In order to arrange a mortgage, an appraisal of the property must be made by a certified appraiser. This must be an objective third party – not the buyer's agent nor the seller's agent nor another interested party. It is advisable to have this done before you agree on a sale price as this could be a key piece of information. Structural surveys are typically not required to get a mortgage – your lender can provide you with the full list of what an appraisal must cover.
The mortgage deed must also be signed in front of a notary (notaris) and this is usually done at the same time as completion of the property transfer, by the same notary.
What types of loan are available?
There are two main types of mortgage available in the Netherlands: a linear mortgage or an annuity mortgage. The critical point is that any mortgage must include a plan for paying off at least 50 percent of the loan during the loan period.
Linear mortgage (lineaire hypotheek)
The borrower repays a fixed sum each month, which covers the interest and a slice of the capital. Repayments are fixed over the entire period.
Annuity or repayment mortgages (annuïteiten hypotheek)
The borrower repays a fixed amount of the capital each month, plus a fluctuating amount of interest. Repayments will go down over the loan period.
There is a wide range of options available in both cases, covering most mortgage types found elsewhere, such as a fixed or variable interest rate and savings-offset accounts. Unusually, it may be possible to fix interest rates for long periods, up to 10 years. Dutch mortgages are typically arranged for a period of 20 or 30 years.
Why can't I have an interest-only mortgage?
In the years since the 2008 financial crisis, the Dutch government has instituted a range of measures that have affected the housing market and property purchases. This includes banning interest-only mortgages where the loan amount is greater than 50 percent of the value of the property. It may be possible to get a combination mortgage, where part of the mortgage is interest-only and part a repayment mortgage.
Interest-only mortgages used to be common and it is not unusual for people, particularly those over 65, to still have the full value of their original loan outstanding.
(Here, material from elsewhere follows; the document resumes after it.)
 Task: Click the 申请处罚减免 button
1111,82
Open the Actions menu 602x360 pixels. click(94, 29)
If house prices are in flux, this has put a lot of home owners in an uncomfortable position.
What is the National Mortgage Guarantee (Nationale Hypotheek Garantie)?
The NHG is a scheme that guarantees repayment of a mortgage, even if the borrower becomes unable to do so directly. It is only available for mortgages up to a certain value – this will decrease from EUR 245,000 to EUR 225,000 in July 2016. Taking into consideration the cost of various fees listed above, this means that as from July 2016, the maximum purchase price (if you want to be covered by NHG) will be EUR 212,264.
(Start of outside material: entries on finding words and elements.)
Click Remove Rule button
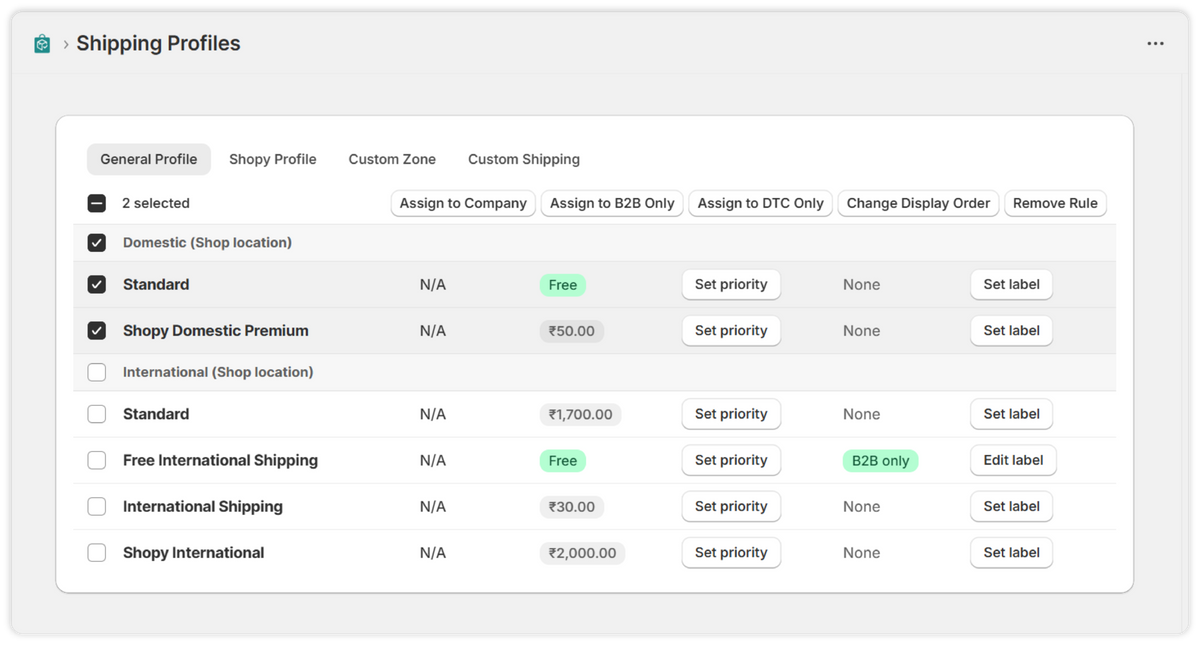 [1055, 203]
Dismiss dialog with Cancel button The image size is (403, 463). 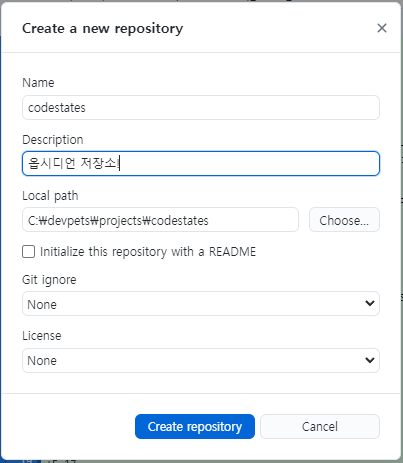point(320,427)
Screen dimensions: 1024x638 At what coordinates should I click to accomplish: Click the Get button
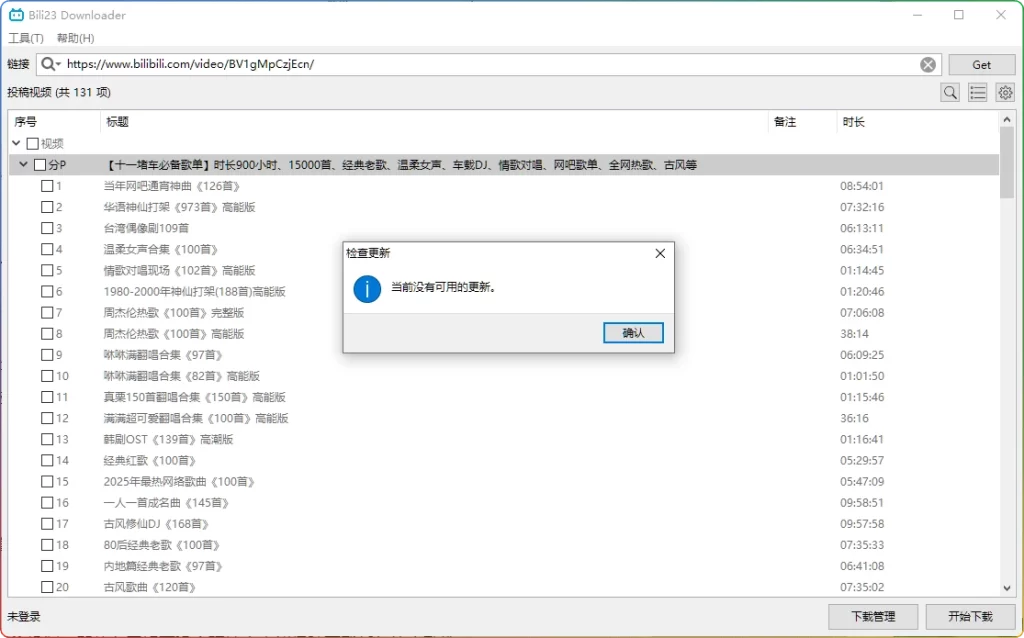coord(981,64)
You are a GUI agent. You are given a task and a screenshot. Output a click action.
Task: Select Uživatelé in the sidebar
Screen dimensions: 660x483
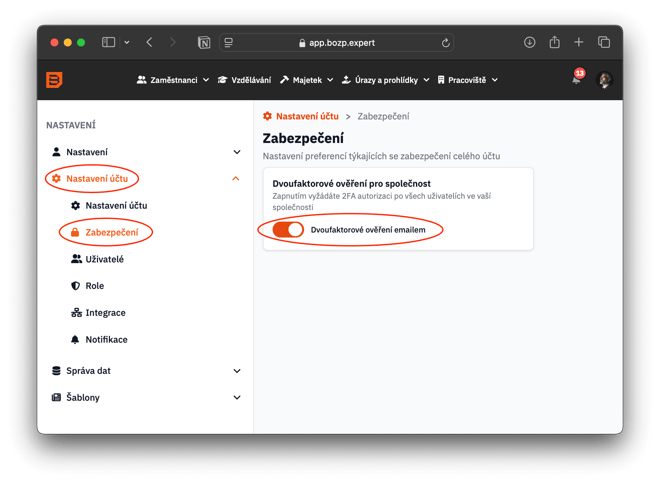coord(104,259)
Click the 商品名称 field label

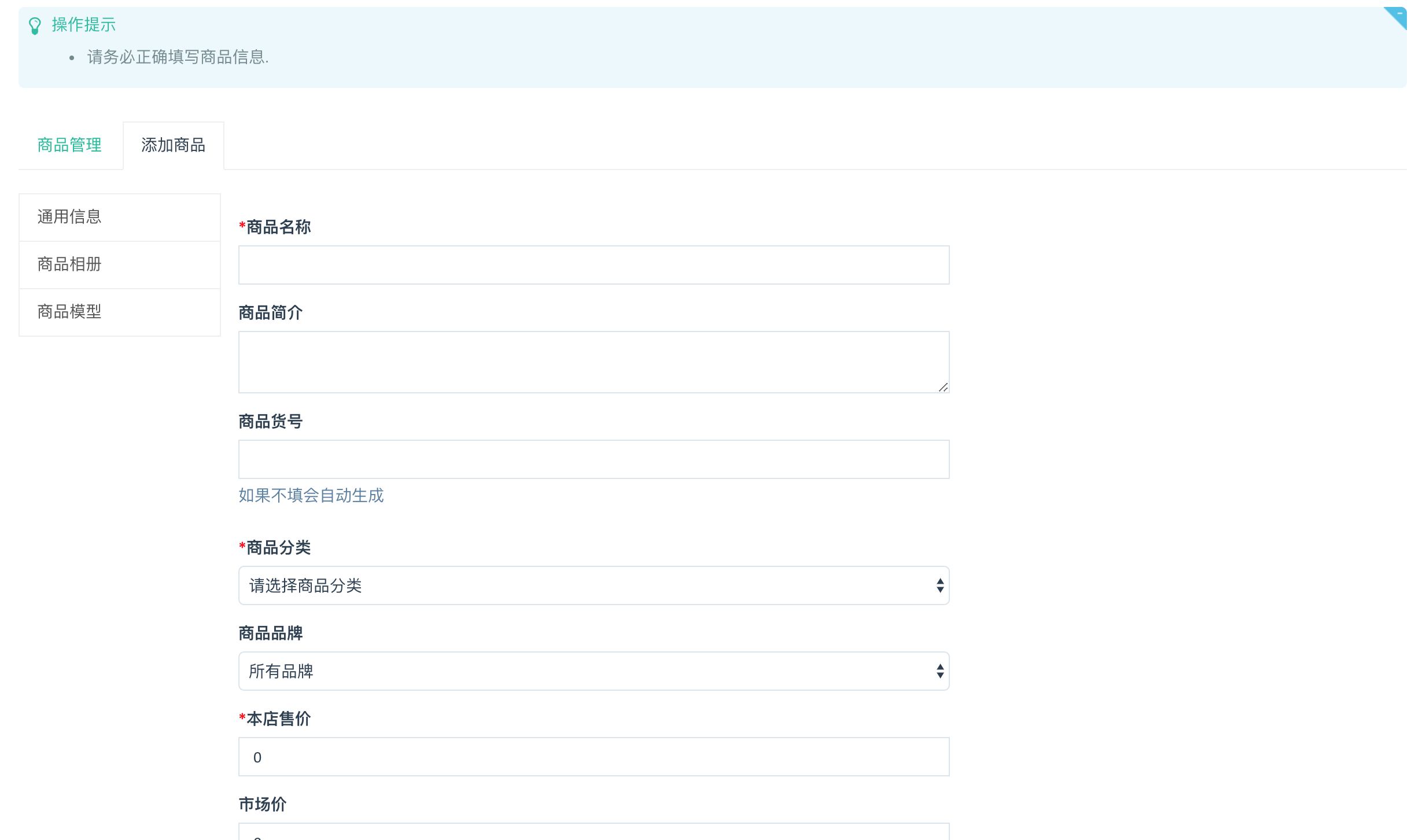278,227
Should you become unable to repay the mortgage, the NHG ensures that:
- you will not be liable for any sum over the value of your property when it is sold;
- the lender will be repaid in full.
This means that if, for example, you become unemployed and can no longer repay your mortgage, your property will still be seized and sold. However, if the value of your property is lower than the value of your mortgage (eg. your home sells for EUR 150,000 but your mortgage is EUR 200,000), you will not be liable for the difference.
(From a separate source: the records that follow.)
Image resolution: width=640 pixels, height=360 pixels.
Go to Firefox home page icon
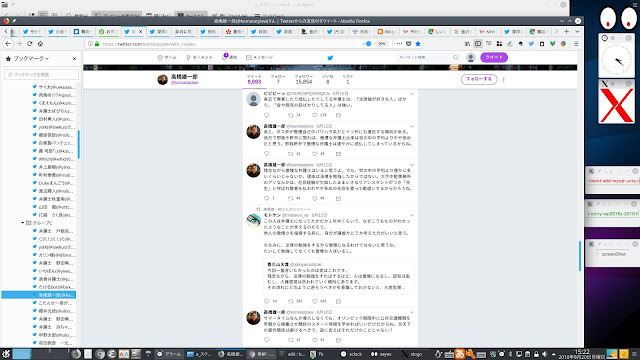[40, 44]
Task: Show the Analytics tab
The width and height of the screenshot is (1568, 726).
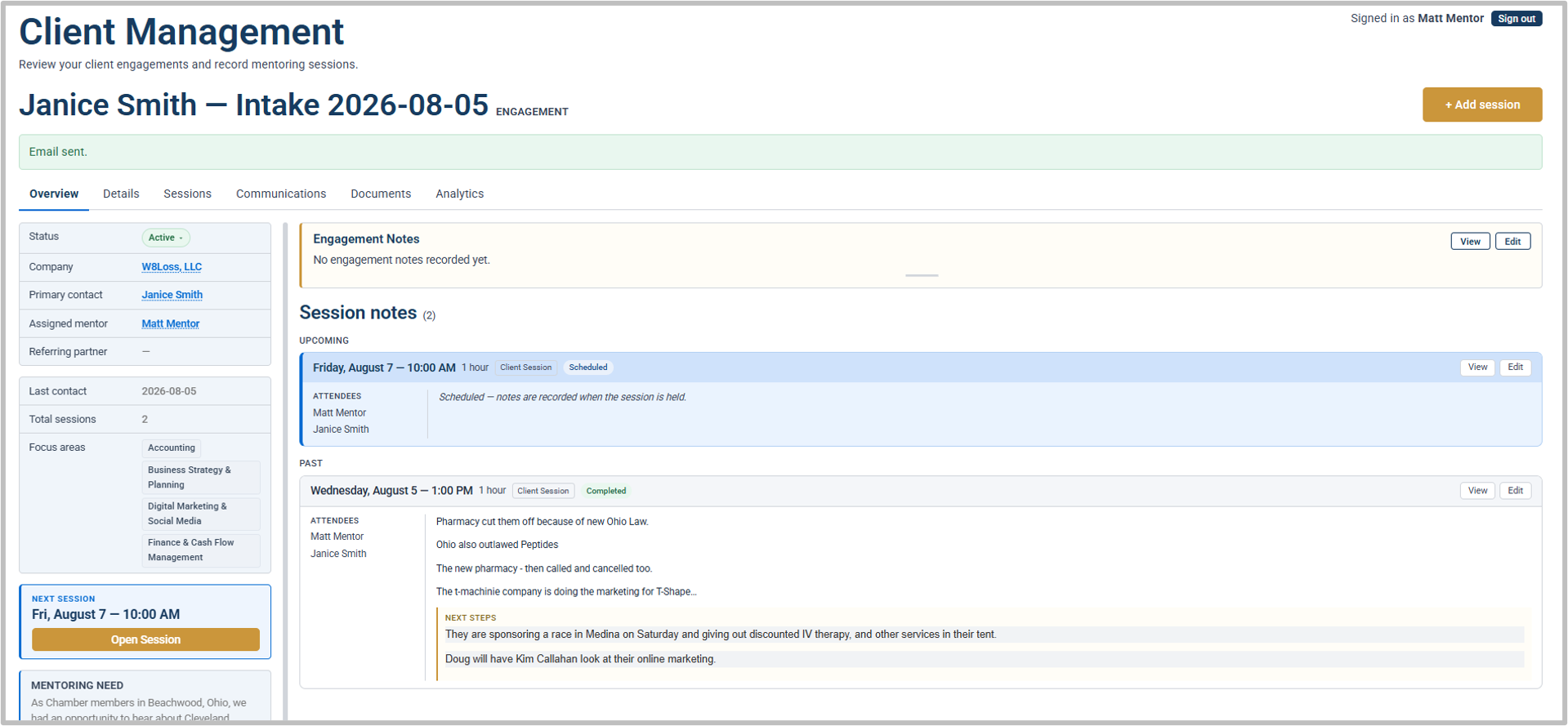Action: [459, 194]
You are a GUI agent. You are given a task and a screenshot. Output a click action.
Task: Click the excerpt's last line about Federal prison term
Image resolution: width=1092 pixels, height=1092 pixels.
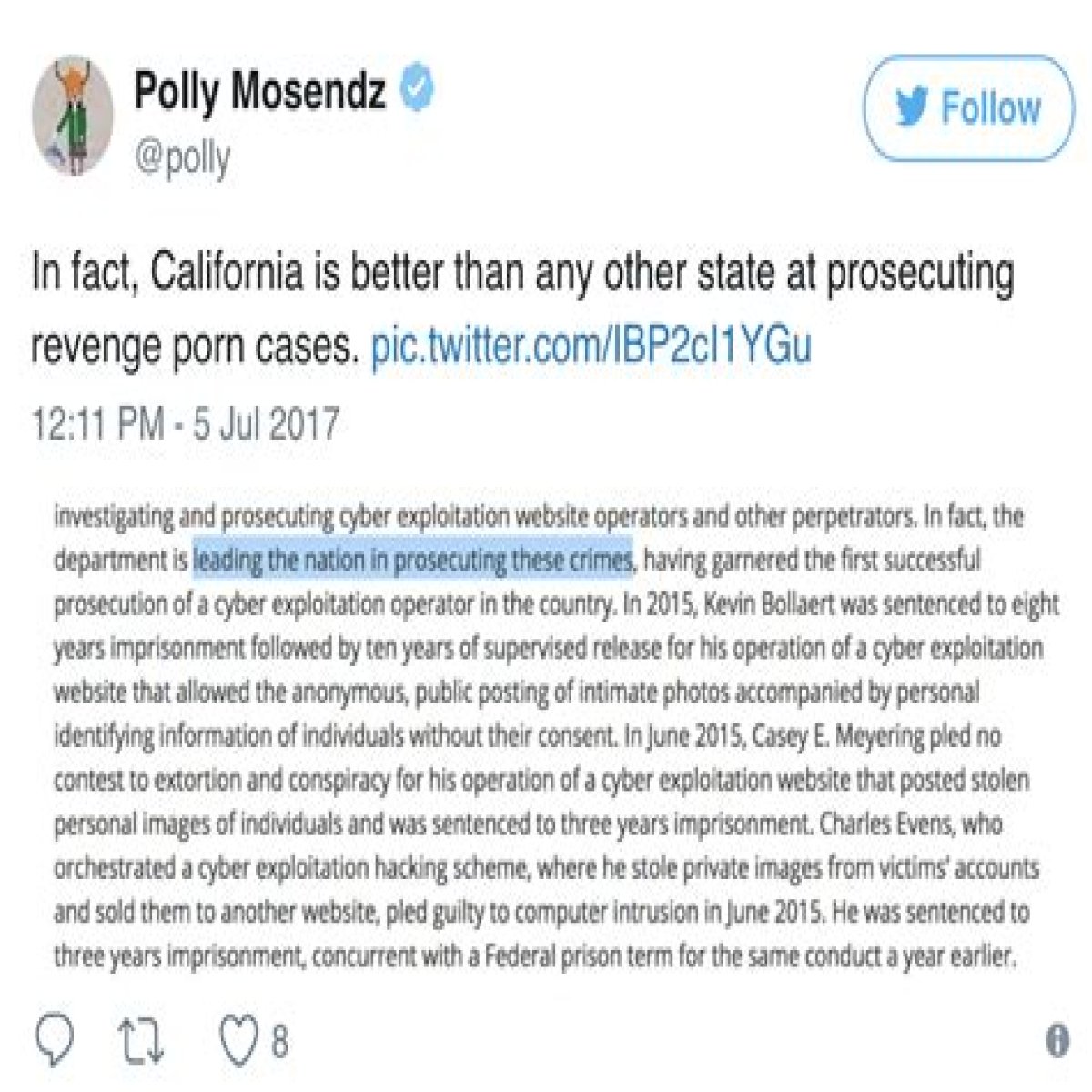coord(534,956)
The NHG reduces the cost of lending, and lenders in turn offer NHG participants a lower interest rate, typically up to 0.7 percent lower.
The application fee for the NHG is 0.85 percent of the mortgage value. This means that if you buy a property that costs EUR 140,000 and put EUR 40,000 down upfront, the mortgage value will be EUR 100,000 and the application fee will be EUR 850.
Note: This information is provided as a guide only. If you need assistance in this area you are strongly advised to seek the help of a specialist in this field as each individual case is different.